Just ask Central Michigan women's basketball coach Sue Guevara.
Guevara, who is in her ninth year as CMU's coach, spotted Hudson in an AAU game at Morey Courts in Mount Pleasant in 2013, when Hudson was going into her junior year at Wayland High School.
As is often the case with college coaches bird-dogging players on the AAU circuit, it was another player on the court who was the initial draw.
"Just how Pres took command, her ability to score, her ability to come off a screen," Guevara says of the traits she saw in the diminutive guard. "I went to my staff and said, `Who in the heck is that down there? We have to get on her, I really like her. That kid can play.'"
She's shown that in two games in a Chippewa uniform. Hudson, who is listed at 5-foot-6, scored 21 points in CMU's season opening 85-65 win over Indiana State. Two days later, she poured in 32 in a 110-85 victory over Oakland.
On Tuesday, the 5-foot-6 Hudson was named the Mid-American Conference West Division Player of the Week. She also earned the College Madness High-Major National Player of the Week, becoming the first Chippewa to ever claim that honor.
The Chippewas, who are 2-0 for the first time since 2010, play host to Middle Tennessee State (0-1) in a non-league game on Thursday (7 p.m.).
"It's just a lot of hard work and my team helping me out," says Hudson, who made an impressive 60 percent (21-of-35) of her field goal attempts including 8-of-17 from 3-point range in the two wins.
"Last week was last week and now it's a new week and I have to keep getting better," Hudson says.
It's that kind of attitude that served Hudson well growing up in Wyoming, just south of Grand Rapids.
She is one of six children and basketball is deeply woven in the family fabric. Her dad, Mike Hudson, is the boys coach at Wayland High School and her grandfather, Harry Hudson, coached in the 1970s and `80s at Wyoming Rogers High School.

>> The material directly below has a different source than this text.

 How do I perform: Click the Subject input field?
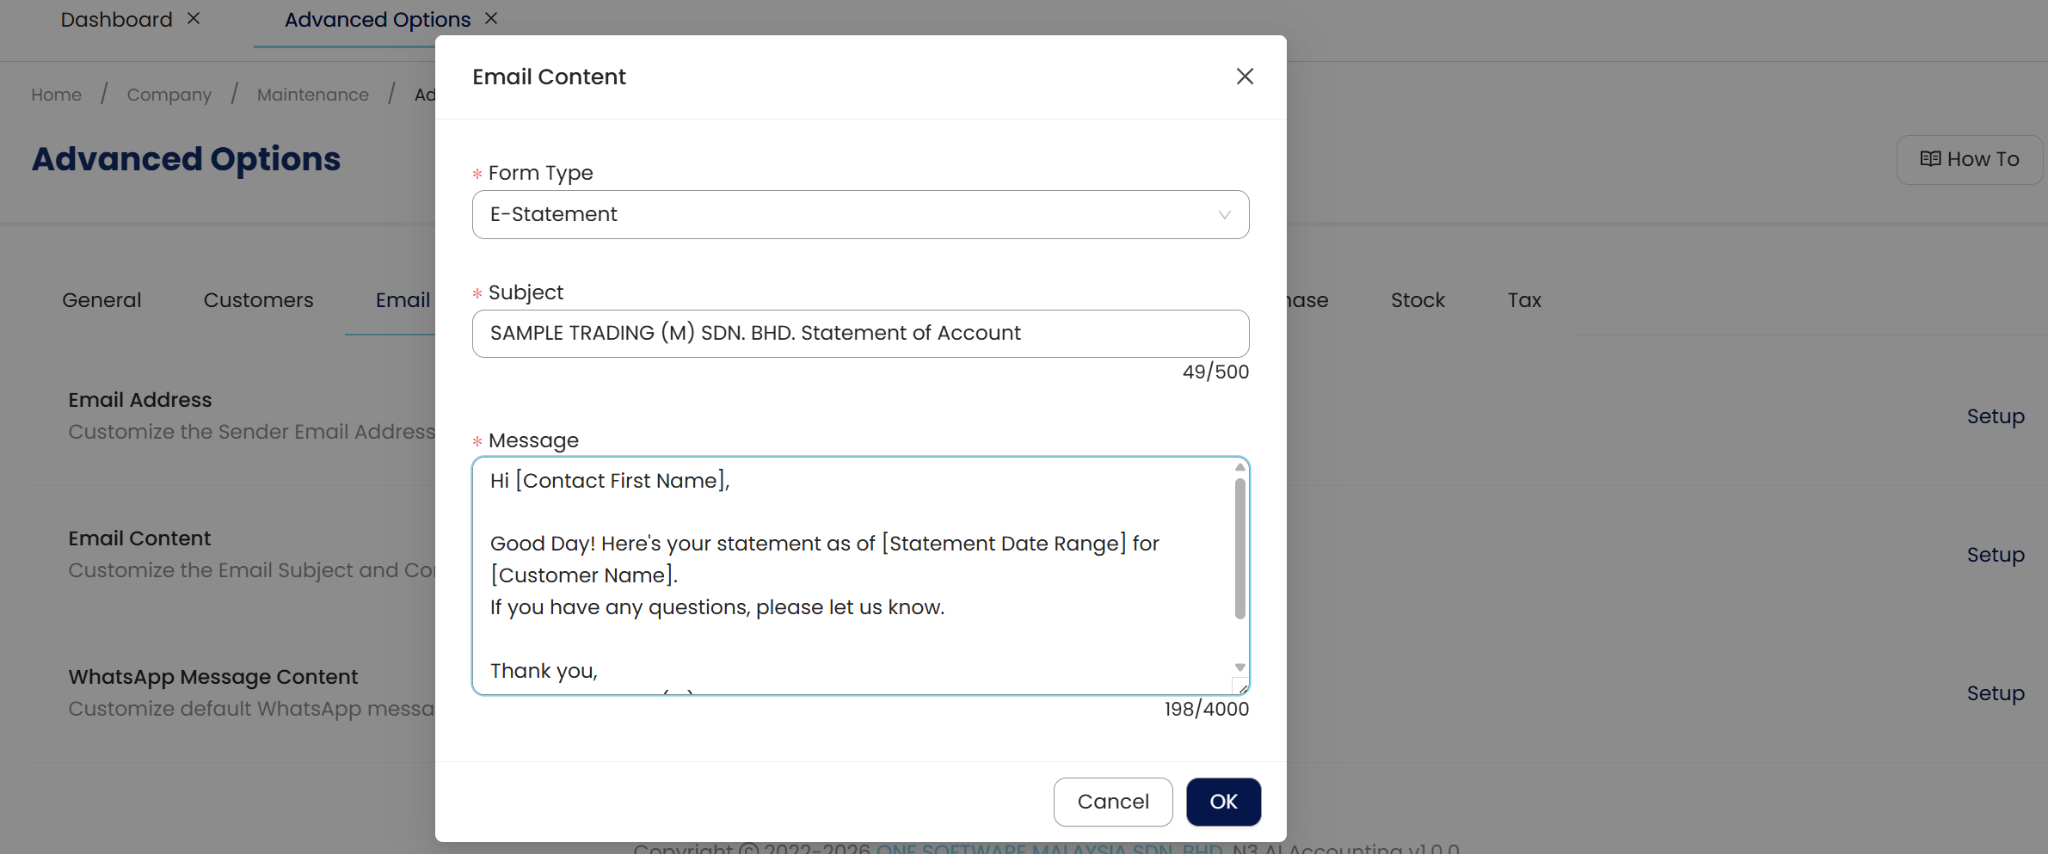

Hudson had a basketball in her hands by age 3, cutting her teeth on the court in the family yard. Presley is the second-oldest of the six Hudson children - three boys, three girls. Her older brother, Wes, graduated from NAIA Cornerstone in Grand Rapids in 2014 as the school's fifth all-time leading scorer.
"I saw how much my dad and older brother loved it and I just wanted to see what it was like and to get better at it," Hudson says. "He's (dad) helped me since I was real little. He helped me get better every day since high school so I have to take that on my own and be able to get better."

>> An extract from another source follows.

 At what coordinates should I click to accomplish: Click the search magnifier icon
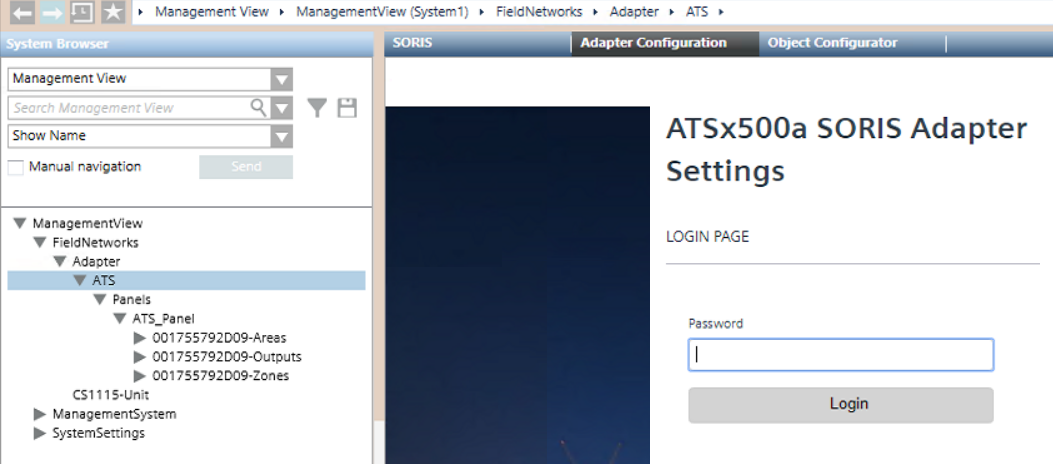pos(259,107)
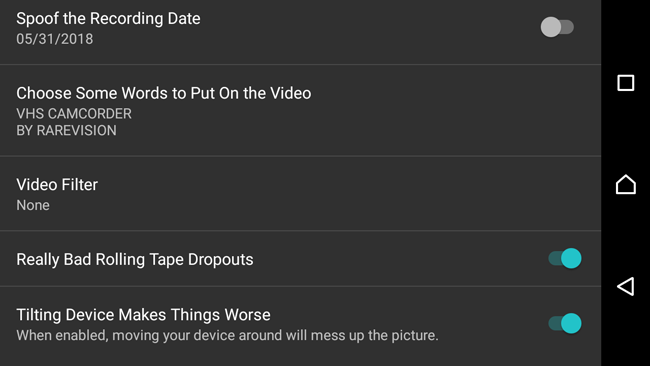Tap the Android home icon

[x=626, y=184]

Hudson scored more than 1,000 points at Wayland - she set the school record with a 40-point effort last season -- and finished runner-up in the Miss Basketball voting as a senior in 2014-15. She verbally committed to the Chipppewas shortly after that fateful day at Morey Courts.
"Her basketball IQ is very high, I don't think there's any doubt about that," Guevara says. "When we were recruiting her, you could see a quiet, confident aura about her when she is on the floor. The kid loves to win. She's going to do anything to put her team in a position to win."
In her short time at CMU, Hudson has already displayed innate leadership abilities which go hand-in-hand with being a good teammate, Guevara says.
"Pres is the one getting the press but she understands it takes this team," she says. "(Teammates) Jewell Cotton, Tinara Moore, Cassie Breen, they're all helping her.
"It's really just blending everybody she plays with as a unit when they're out on the floor. There's only one way for her to go and that's up. Our team will continue to get better as we all get better. She's in the gym early and so are her teammates. That's the biggest thing she has brought."
Hudson's numbers and her play have brought a measure of early season attention, from fans, from the media and, most importantly, from future opponents.
"I talked to my players (at practice) and I said `Pres is probably going to get two or three people on her and you know she's going to get you the ball, so be ready,'" Guevara says.
Which is something that, quite frankly, could apply to the entire program. After graduating so much talent last season, the Chippewas entered a re-tooling process this season.
With players like Hudson, that process appears to be highly accelerated.